Nova Poshta is the group of companies that provides clients — both businesses and individuals, logistics and related services, including express delivery of documents, freight, and parcels. The group includes Ukrainian and foreign companies, in particular, NovaPay, Nova Poshta Global, and Nova Poshta Moldova.

Nova Poshta has more than 8,700 branches throughout Ukraine - in all cities and in every fourth village. The Company continues to open new branches in the villages and builds the network of automated parcel terminals in the cities. For November 2021, the network of automated parcel terminals of Nova Poshta has more than 8,500 devices.

In 2020, the company delivered 327 million parcels and cargo for 14 million of its customers.

== Infrastructure ==
Nova Poshta has the modern sorting infrastructure in the million-plus cities and regional centers of the country.
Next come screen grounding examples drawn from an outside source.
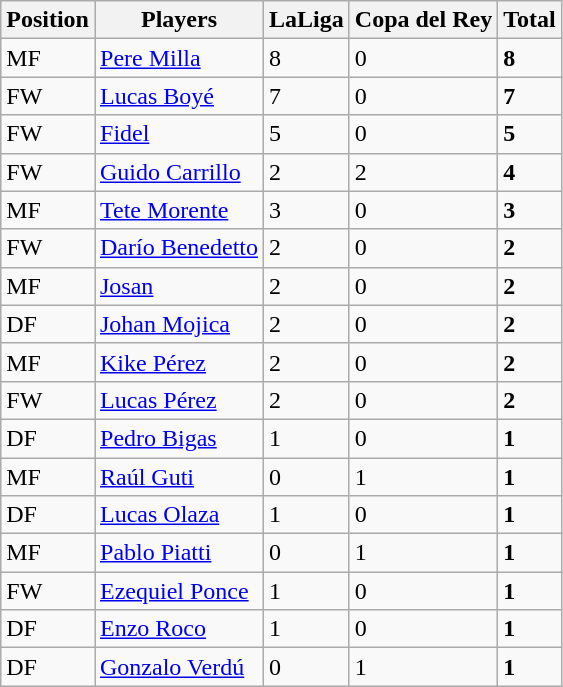
Darío Benedetto [178, 248]
Guido Carrillo [178, 172]
Gonzalo Verdú [178, 667]
Total [530, 20]
Johan Mojica [178, 324]
Fidel [178, 134]
Tete Morente [178, 210]
4 [530, 172]
Lucas Boyé [178, 96]
Josan [178, 286]
Raúl Guti [178, 477]
Ezequiel Ponce [178, 591]
Pere Milla [178, 58]
Lucas Pérez [178, 400]
Copa del Rey [423, 20]
Pedro Bigas [178, 438]
Lucas Olaza [178, 515]
Pablo Piatti [178, 553]
Kike Pérez [178, 362]
Position [48, 20]
Enzo Roco [178, 629]
LaLiga [307, 20]
Players [178, 20]
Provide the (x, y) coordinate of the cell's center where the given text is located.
The largest of them are in Kyiv, Lviv, Khmelnytsky, Kharkiv and Dnipro. The terminals are equipped with automated equipment and can sort from 8.5 thousand to 50 thousand parcels per hour.

In addition, the 1/3 of Nova Poshta's terminals use robots to sort small parcels and cargo.

The Nova Poshta also tests innovative delivery methods. In the summer of 2021, the company delivered cargo by drone from Kyiv to Kharkiv, covering the distance of 480 km.

== Russia-Ukraine war impact ==
On 21 October 2023, Russian forces hit the Nova Poshta terminal in the Kharkiv region, killing six employees and injuring 17. A week later, two victims died in the hospital.

On 1 May 2024, a Russian missile strike in Odesa destroyed 904 parcels valued at UAH 3 million, weighing over 15 tonnes at the Nova Poshta depot. No employees were harmed.

On 29 July 2026, a Russian drone strike hit a Nova Poshta terminal in Poltava, killing one and causing a fire.

On 30 July 2026, for the fifth time, a Russian drone strike hit a Nova Poshta terminal in Dnipropetrovsk. No employees were harmed.